[start of Document passage]

Mixed Gains in Canada’s
Summer of the Strike
Across
Canada, resistance to the employers’ agenda is visible in a growing
number of disputes. Most are strikes against concessions demanded by
bosses trying to take advantage of the global economic crisis. An
exception was the two-day strike by 340 Via rail engineers that stopped
passenger train service across Canada, July 24-26. The dispute is now
going to binding arbitration by agreement of the parties.
About
3600 employees of Vale Inco, most of them at
the company’s flagship Sudbury nickel mines, walked off
the job on July 13. According to United Steelworkers director Wayne
Fraser, Vale Inco wants the elimination of
bonuses to workers when the price of nickel is high, plus the
imposition of an inferior pension plan for newly hired workers (with
defined contributions, instead of defined benefits).
It
is a battle over future profits for the Brazilian iron-ore giant Vale
do Rio Doce, which bought Inco
in 2006 for $19.4 billion. Nickel soared above $24 (U.S.) a pound in
mid-2007, fell to $5 (U.S.) pound in late 2008, but is rising again,
reaching $6.68 on July 13. The USWA’s Fraser
said that around $7 a pound, the company is “going to make huge money.”

[end of Document passage]
[start of Information provided]

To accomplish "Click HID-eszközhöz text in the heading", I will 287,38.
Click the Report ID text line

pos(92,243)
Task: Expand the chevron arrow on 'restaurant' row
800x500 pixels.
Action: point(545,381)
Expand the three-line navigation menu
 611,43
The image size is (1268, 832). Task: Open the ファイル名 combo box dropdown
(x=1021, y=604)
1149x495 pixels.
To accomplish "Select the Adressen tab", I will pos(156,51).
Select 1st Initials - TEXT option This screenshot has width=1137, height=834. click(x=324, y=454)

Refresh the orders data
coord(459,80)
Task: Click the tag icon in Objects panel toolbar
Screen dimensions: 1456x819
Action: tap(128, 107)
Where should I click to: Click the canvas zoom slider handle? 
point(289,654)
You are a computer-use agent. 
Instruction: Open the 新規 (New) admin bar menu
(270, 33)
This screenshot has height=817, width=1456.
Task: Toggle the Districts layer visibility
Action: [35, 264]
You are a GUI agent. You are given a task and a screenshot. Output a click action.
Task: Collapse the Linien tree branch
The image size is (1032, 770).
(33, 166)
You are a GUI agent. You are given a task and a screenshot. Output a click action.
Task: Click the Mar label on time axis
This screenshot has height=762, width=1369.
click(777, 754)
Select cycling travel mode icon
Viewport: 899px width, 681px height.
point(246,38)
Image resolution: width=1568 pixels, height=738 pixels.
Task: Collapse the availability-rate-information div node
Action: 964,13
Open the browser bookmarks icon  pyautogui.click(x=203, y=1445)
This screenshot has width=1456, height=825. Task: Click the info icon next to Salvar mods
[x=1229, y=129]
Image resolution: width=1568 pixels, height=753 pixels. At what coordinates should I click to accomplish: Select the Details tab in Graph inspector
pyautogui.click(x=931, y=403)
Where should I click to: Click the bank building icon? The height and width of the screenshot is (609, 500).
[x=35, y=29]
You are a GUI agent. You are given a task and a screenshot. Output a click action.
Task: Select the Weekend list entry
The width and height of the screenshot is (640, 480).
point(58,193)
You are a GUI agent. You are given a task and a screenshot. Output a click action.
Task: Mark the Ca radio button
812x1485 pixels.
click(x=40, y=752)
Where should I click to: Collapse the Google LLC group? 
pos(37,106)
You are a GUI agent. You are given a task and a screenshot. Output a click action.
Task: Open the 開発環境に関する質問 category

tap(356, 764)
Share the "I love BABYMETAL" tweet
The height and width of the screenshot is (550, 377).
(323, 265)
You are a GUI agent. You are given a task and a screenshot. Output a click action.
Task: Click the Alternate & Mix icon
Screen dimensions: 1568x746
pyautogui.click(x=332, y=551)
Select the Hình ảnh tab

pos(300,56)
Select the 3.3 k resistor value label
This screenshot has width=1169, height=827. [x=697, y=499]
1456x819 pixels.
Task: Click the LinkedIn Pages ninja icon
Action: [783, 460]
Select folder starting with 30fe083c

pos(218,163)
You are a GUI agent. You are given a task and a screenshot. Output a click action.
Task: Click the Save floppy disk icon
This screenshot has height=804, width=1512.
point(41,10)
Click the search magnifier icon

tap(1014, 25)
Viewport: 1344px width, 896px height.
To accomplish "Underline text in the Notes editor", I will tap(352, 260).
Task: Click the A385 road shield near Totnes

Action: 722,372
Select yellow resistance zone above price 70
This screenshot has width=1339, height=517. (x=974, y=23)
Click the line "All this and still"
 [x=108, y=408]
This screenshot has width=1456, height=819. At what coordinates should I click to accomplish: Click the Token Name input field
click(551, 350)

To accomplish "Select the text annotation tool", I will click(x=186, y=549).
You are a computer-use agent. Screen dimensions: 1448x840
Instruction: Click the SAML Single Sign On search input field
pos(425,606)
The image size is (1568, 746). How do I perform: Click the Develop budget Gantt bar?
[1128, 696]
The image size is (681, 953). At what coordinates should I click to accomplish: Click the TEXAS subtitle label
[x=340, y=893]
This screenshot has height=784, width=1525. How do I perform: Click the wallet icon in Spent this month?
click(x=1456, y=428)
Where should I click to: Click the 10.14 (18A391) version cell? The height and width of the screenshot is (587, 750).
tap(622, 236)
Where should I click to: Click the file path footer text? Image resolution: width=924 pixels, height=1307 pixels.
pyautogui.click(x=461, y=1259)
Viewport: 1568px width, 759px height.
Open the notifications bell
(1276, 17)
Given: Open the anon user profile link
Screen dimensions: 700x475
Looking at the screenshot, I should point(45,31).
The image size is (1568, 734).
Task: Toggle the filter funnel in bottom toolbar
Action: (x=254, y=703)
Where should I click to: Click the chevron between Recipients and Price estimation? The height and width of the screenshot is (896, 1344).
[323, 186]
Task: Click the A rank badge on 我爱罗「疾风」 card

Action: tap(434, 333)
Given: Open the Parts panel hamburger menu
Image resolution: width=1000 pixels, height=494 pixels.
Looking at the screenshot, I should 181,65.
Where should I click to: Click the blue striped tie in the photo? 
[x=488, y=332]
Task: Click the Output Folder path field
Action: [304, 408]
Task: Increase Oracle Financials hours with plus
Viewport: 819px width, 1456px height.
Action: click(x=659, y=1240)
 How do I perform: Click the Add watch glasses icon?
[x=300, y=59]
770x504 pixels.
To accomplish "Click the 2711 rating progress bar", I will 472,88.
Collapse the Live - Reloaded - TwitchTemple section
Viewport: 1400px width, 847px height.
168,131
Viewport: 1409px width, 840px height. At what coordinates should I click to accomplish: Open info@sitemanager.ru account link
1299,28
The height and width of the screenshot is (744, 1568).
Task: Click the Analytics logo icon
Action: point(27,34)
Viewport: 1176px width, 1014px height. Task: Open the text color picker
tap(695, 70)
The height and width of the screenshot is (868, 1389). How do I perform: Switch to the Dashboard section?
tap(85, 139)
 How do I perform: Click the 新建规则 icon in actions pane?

[end of Information provided]

■ Prompt
Can you write out the strike article word for word, starting at "Mixed Gains in" and ending at "of the parties."? The rows have no connection to the strike article.

■ Reply
Mixed Gains in Canada’s
Summer of the Strike
Across
Canada, resistance to the employers’ agenda is visible in a growing
number of disputes. Most are strikes against concessions demanded by
bosses trying to take advantage of the global economic crisis. An
exception was the two-day strike by 340 Via rail engineers that stopped
passenger train service across Canada, July 24-26. The dispute is now
going to binding arbitration by agreement of the parties.